Renungan hari ini:
“SEKARANG KITA PERGI KE YERUSALEM”
Lukas 18:31 (TB) Yesus memanggil kedua belas murid-Nya, lalu berkata kepada mereka: "Sekarang kita pergi ke Yerusalem dan segala sesuatu yang ditulis oleh para nabi mengenai Anak Manusia akan digenapi"
Luke 18:31 (NET) Then Jesus took the twelve aside and said to them, “Look, we are going up to Jerusalem, and everything that is written about the Son of Man by the prophets will be accomplished"
Kota Yerusalem dalam kehidupan Tuhan kita, melambangkan tempat Dia mencapai puncak kehendak Bapa-Nya. Yesus berkata, “Aku tidak menuruti kehendak-Ku sendiri, melainkan kehendak Dia yang mengutus Aku” (Yoh. 5:30). “Melakukan kehendak Bapa” adalah perhatian utama di sepanjang hidup Tuhan Yesus. Apa pun yang dihadapi-Nya sepanjang jalan, suka atau duka, keberhasilan atau kegagalan, tidak pernah menghalangi Dia dari maksud tersebut. “… Ia mengarahkan pandangan-Nya untuk pergi ke Yerusalem” (Luk. 9:51).
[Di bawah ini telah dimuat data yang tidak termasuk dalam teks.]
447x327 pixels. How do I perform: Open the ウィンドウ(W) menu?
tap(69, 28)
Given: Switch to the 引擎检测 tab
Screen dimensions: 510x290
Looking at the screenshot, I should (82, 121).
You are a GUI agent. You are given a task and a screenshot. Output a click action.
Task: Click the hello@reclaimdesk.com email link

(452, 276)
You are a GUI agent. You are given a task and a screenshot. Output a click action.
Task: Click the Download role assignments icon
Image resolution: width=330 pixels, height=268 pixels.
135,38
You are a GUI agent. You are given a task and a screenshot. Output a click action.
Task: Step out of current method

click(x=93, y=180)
Hal terpenting untuk kita ingat ialah kita pergi ke “Yerusalem” untuk menggenapi maksud Allah, bukan maksud kita sendiri. Biasanya, kita berhak atas ambisi kita sendiri, tetapi dalam kehidupan Kristen kita tidak mempunyai sasaran kita sendiri.
Dewasa ini kita banyak berbicara tentang keputusan kita bagi Kristus, tekad kita menjadi orang Kristen, dan keputusan kita untuk ini dan untuk itu. Akan tetapi, dalam Perjanjian Baru, satu-satunya aspek yang dikedepankan ialah maksud Allah yang benar dan sesungguhnya. “Bukan kamu yang memilih Aku, tetapi Akulah yang memilih kamu” (Yoh. 15:16). Kita dibawa ke dalam maksud Allah dengan tidak menyadarinya sama sekali. Kita tidak mempunyai gagasan/konsepsi akan apa yang menjadi sasaran Allah; (dan) sementara kita melanjutkan langkah maksud-Nya bahkan menjadi semakin samar. Tujuan Allah tampaknya seperti telah gagal dicapai sesuai dimaksudkan, karena kita terlalu rabun – tidak mampu melihat hal yang jauh dengan jelas, sasaran yang ditetapkan-Nya.
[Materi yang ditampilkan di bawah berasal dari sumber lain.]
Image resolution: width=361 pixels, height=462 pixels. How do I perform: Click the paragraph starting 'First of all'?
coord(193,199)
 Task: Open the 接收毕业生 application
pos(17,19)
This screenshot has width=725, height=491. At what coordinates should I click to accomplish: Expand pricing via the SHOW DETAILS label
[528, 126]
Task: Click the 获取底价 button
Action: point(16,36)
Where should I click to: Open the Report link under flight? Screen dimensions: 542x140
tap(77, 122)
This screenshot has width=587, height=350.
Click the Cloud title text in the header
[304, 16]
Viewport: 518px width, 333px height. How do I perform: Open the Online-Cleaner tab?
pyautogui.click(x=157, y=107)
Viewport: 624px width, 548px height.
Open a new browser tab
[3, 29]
Yesus datang ke kota Yerusalem untuk menawarkan para penduduknya pembebasan yang sejati dan suatu damai-sejahtera yang tidak dapat diberikan oleh penguasa dunia manapun, yaitu pengampunan dosa dan rekonsiliasi dengan Bapa surgawi. Yerusalem mendapat namanya dari sepatah kata Ibrani yang berarti “damai” …… “Salem”. Namun sayangnya, kota Yerusalem belum siap untuk menyambut sang “Raja Damai”. Sabda Yesus: “Engkau tidak mengetahui saat ketika Allah datang untuk menyelamatkan engkau” (Luk 19:44). Dalam artian tertentu Yesus sebenarnya menghidupkan kembali suatu episode dalam sejarah kota suci ini yang sudah berumur 600 tahun: masa hidup Yeremia, ketika Yerusalem sedang menghadapi sebuah penyerbuan besar-besaran dari pasukan Babel. Nubuatannya yang dibuat-Nya sambil menangis ini terpenuhi ketika pasukan tentara Romawi menghancurkan kota suci Yerusalem dan praktis meratakan Bait Suci pada tahun 70. Patut kita catat, bahwa walaupun ketika Dia meratapi kota Yerusalem bukanlah berarti Dia tidak berpengharapan: “Alangkah baiknya jika pada hari ini juga engkau mengerti apa yang perlu untuk damai sejahteramu!” (Luk. 19:42).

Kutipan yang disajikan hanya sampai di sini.